Интонации, мимика Евгения Алексеевича — все подчинялось главной задаче: удержать внимание аудитории, донести материал даже до тугодумов и непосед. Зная, что большинство студентов не очень сильно в математике, Чудаков ухитрялся объяснять законы прочности, устойчивости и динамики автомобиля, используя лишь простейший, почти школьный, математический аппарат. Впоследствии его сын, ставший физиком-теоретиком, удивлялся этой способности отца. С теми задачами, которые Чудаков-младший в сороковых годах решал методами «высшего математического пилотажа», Чудаков-старший разбирался, используя простейшую математику. И ответы совпадали!
Особое восхищение у студентов вызывало то, что профессор никогда не читает «по бумажке». Он мог не помнить некоторых физических постоянных, каких-то коэффициентов и, ничуть не стесняясь, брал их значения из справочников. То же он разрешал делать и студентам во всех случаях. Но выводы формул, сложные теоретические построения, решения типовых технических задач проводил чисто, с эффектом, не заглядывая ни в печатные пособия, ни в собственные записи. «Если мы требуем от студента ответа на любой, даже самый неожиданный вопрос по программе без шпаргалок, то сами не имеем никакого права пользоваться теми же, по сути дела, шпаргалками на занятиях, все темы которых знаем заранее и к которым имеем возможность основательно подготовиться» — так формулировался один из главных педагогических принципов профессора Чудакова.

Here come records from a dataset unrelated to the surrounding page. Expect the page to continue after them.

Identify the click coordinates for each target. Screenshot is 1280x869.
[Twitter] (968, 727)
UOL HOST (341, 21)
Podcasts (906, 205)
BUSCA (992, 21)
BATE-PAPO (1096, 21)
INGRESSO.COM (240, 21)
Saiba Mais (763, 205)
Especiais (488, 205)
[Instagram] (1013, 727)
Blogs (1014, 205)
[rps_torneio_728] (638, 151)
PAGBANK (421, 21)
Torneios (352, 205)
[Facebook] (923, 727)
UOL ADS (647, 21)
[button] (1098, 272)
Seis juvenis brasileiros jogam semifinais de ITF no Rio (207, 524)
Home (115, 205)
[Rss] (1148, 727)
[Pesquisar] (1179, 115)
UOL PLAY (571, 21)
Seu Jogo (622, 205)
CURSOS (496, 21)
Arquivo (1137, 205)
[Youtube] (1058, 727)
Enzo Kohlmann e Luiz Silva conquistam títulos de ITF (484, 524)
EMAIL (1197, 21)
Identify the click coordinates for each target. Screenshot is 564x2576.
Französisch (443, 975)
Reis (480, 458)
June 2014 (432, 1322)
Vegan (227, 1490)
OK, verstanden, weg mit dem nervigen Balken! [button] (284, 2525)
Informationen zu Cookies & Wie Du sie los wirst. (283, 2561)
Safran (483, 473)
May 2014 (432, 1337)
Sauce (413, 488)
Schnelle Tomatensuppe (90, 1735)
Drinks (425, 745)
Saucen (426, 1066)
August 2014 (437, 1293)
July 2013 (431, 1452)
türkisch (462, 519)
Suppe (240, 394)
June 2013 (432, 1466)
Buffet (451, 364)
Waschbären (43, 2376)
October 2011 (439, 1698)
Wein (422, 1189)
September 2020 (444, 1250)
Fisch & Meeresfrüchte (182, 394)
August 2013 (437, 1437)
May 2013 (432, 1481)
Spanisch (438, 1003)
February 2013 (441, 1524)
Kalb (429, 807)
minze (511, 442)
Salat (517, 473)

Немудрено, что популярность Чудакова-преподавателя стала быстро расти. Его начали приглашать читать лекции почти во все учебные заведения Москвы, где преподавались автомобильные дисциплины. И как ни странно, Евгений Алексеевич в большинстве случаев соглашался, хотя времени для этого, казалось, не было совсем. Особо остро чувствовал он необходимость помочь молодым специалистам советского автомобилестроения выйти на уровень техники ведущих автомобильных держав. А уровень этот к середине двадцатых годов был весьма высоким.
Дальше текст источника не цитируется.